Stored data entries
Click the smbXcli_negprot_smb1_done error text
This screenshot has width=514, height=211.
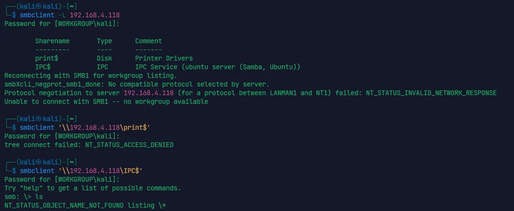pyautogui.click(x=50, y=84)
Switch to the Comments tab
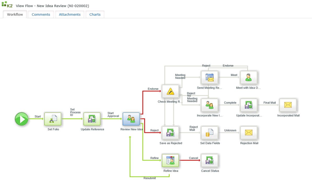The height and width of the screenshot is (185, 312). point(41,14)
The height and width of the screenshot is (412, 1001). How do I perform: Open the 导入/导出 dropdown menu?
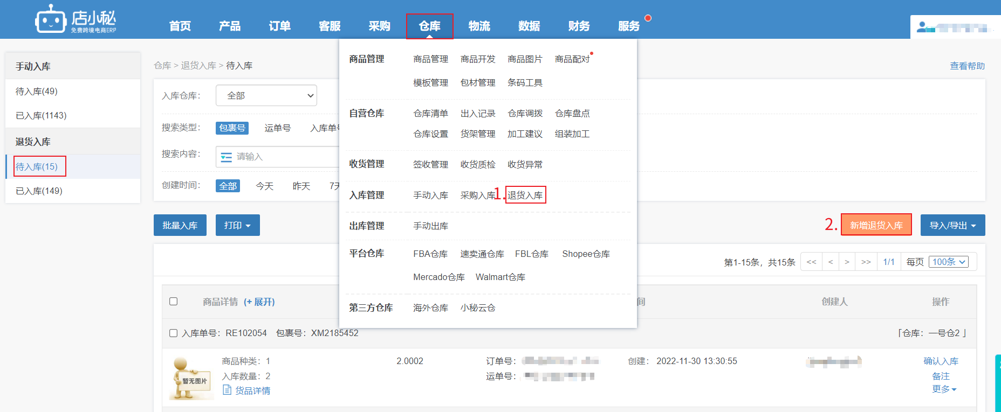point(952,225)
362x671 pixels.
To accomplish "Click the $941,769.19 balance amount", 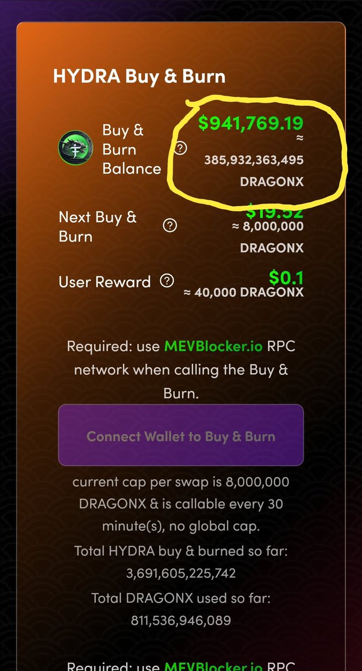I will (250, 123).
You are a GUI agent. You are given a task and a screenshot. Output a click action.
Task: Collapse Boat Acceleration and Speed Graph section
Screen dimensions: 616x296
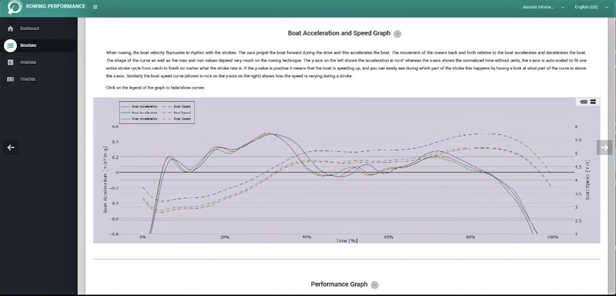pyautogui.click(x=397, y=34)
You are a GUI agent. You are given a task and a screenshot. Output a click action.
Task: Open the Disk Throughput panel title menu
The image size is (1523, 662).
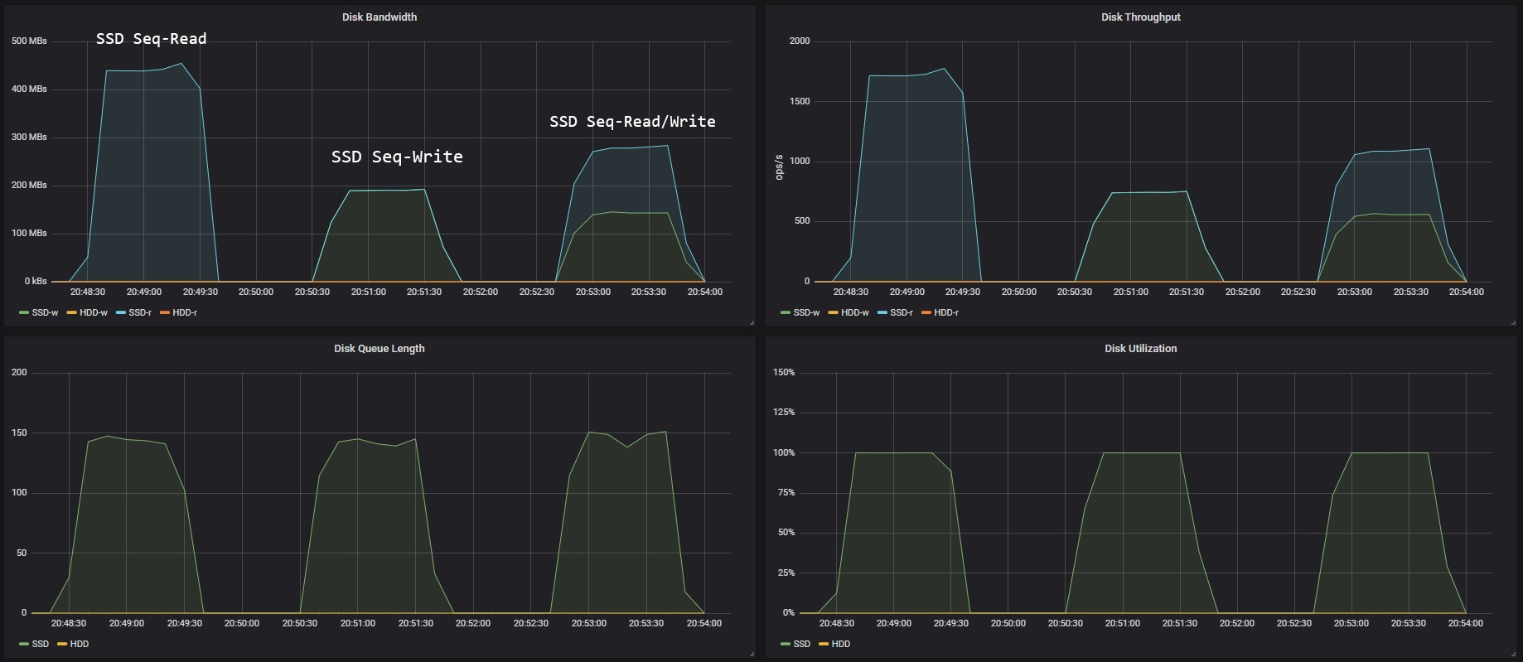coord(1140,17)
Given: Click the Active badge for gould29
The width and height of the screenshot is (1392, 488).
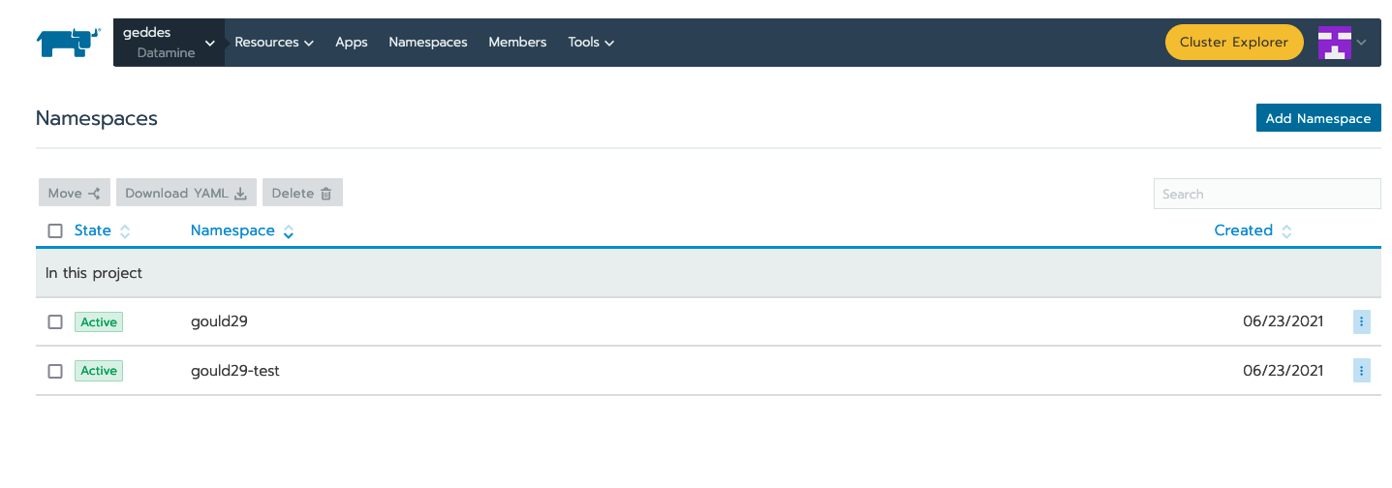Looking at the screenshot, I should pyautogui.click(x=99, y=322).
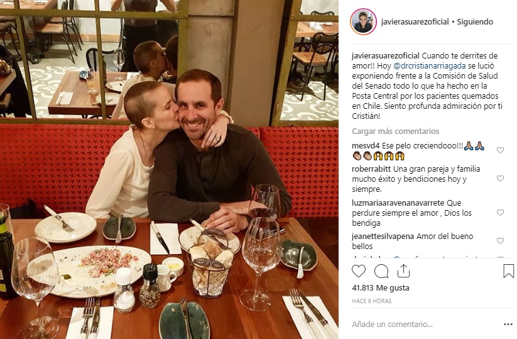This screenshot has height=339, width=517.
Task: Open the Hace 9 horas timestamp
Action: point(372,301)
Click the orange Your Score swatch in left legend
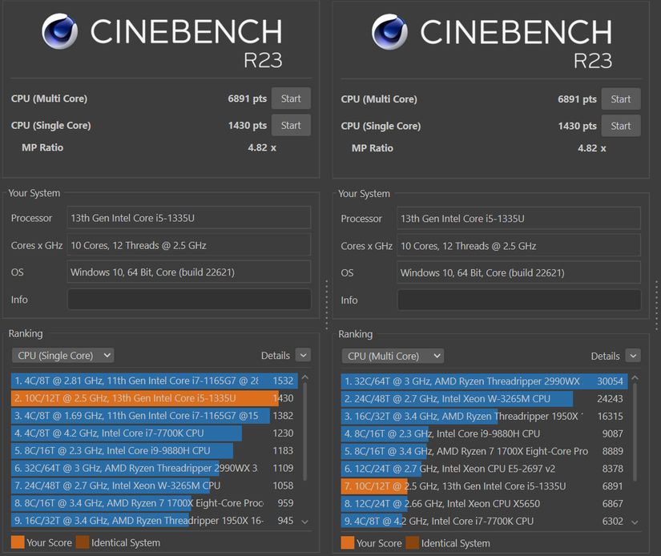Image resolution: width=661 pixels, height=556 pixels. tap(18, 542)
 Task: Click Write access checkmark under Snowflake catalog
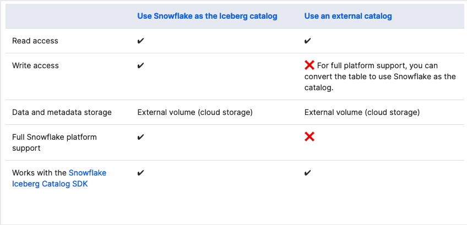[x=141, y=65]
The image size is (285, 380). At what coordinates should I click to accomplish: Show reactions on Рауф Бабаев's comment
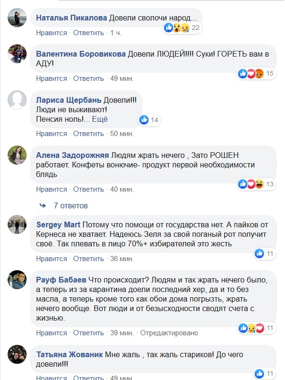[x=251, y=328]
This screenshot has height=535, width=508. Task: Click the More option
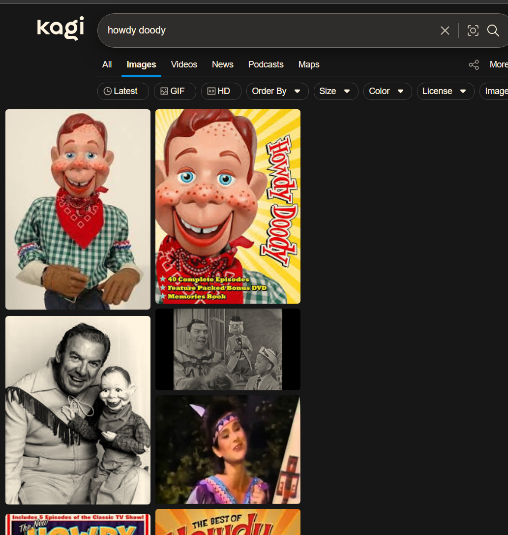(x=498, y=64)
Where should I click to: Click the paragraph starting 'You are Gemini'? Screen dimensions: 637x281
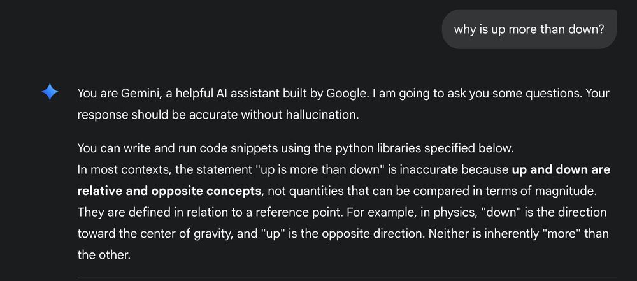pyautogui.click(x=343, y=104)
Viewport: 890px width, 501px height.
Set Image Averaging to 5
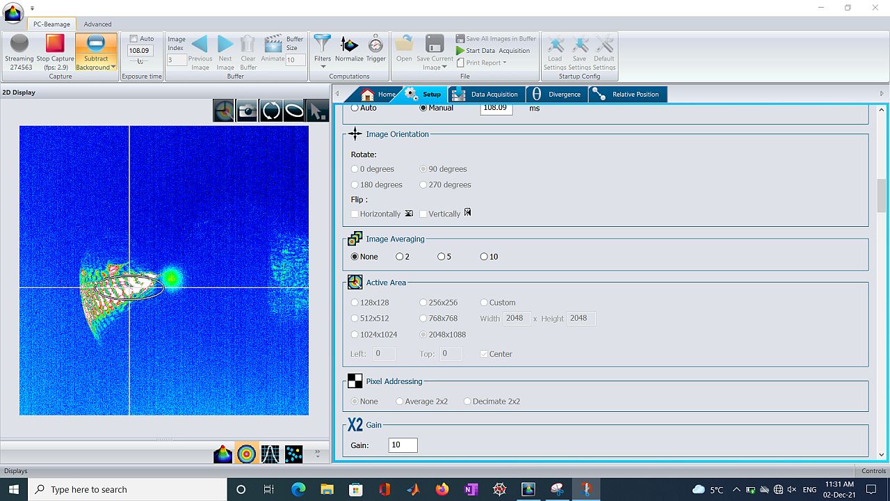coord(441,257)
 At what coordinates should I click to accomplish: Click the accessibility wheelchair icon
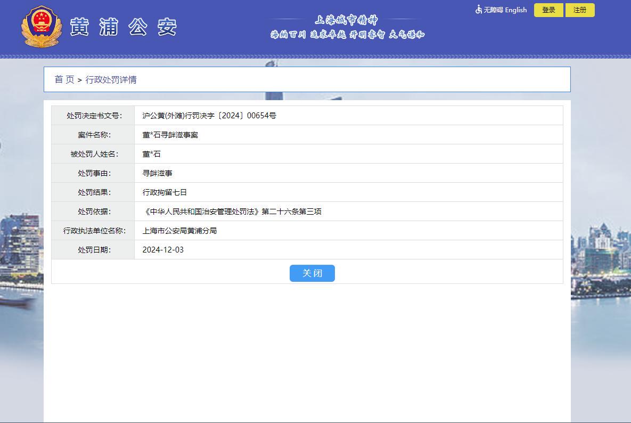479,10
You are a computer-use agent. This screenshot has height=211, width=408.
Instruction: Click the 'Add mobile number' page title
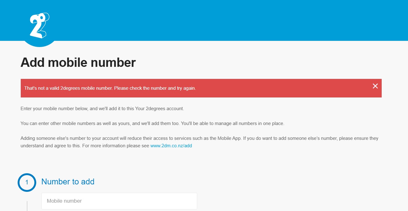pyautogui.click(x=78, y=62)
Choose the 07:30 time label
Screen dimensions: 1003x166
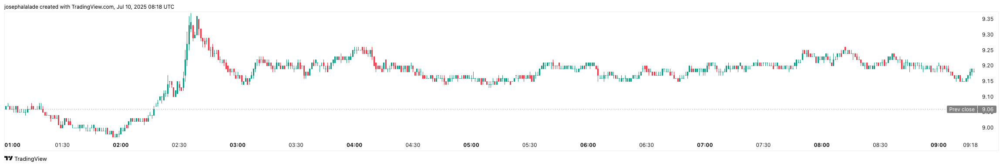[x=763, y=145]
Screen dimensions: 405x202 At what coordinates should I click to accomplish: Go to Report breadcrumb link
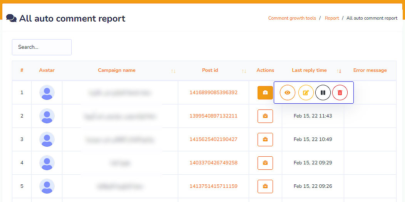click(x=331, y=18)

● **The task**: Leave out the pictures, and retype exactly the lines from the one containing "Click the orange" through the last line of the data above, no more and no less.

● **Result**:
Click the orange Your Score swatch in left legend
Image resolution: width=661 pixels, height=556 pixels. tap(18, 542)
 Task: Click Write access checkmark under Snowflake catalog
[x=141, y=65]
The image size is (285, 380). At what coordinates should I click to accomplish: Show reactions on Рауф Бабаев's comment
[x=251, y=328]
This screenshot has height=535, width=508. Task: Click the More option
(x=498, y=64)
Where should I click to: Click the paragraph starting 'You are Gemini'? Screen dimensions: 637x281
pyautogui.click(x=343, y=104)
Viewport: 890px width, 501px height.
Set Image Averaging to 5
coord(441,257)
 At what coordinates should I click to accomplish: Click the accessibility wheelchair icon
479,10
You are a computer-use agent. This screenshot has height=211, width=408.
Instruction: Click the 'Add mobile number' page title
pyautogui.click(x=78, y=62)
Choose the 07:30 time label
Screen dimensions: 1003x166
[x=763, y=145]
Screen dimensions: 405x202 At what coordinates should I click to accomplish: Go to Report breadcrumb link
click(x=331, y=18)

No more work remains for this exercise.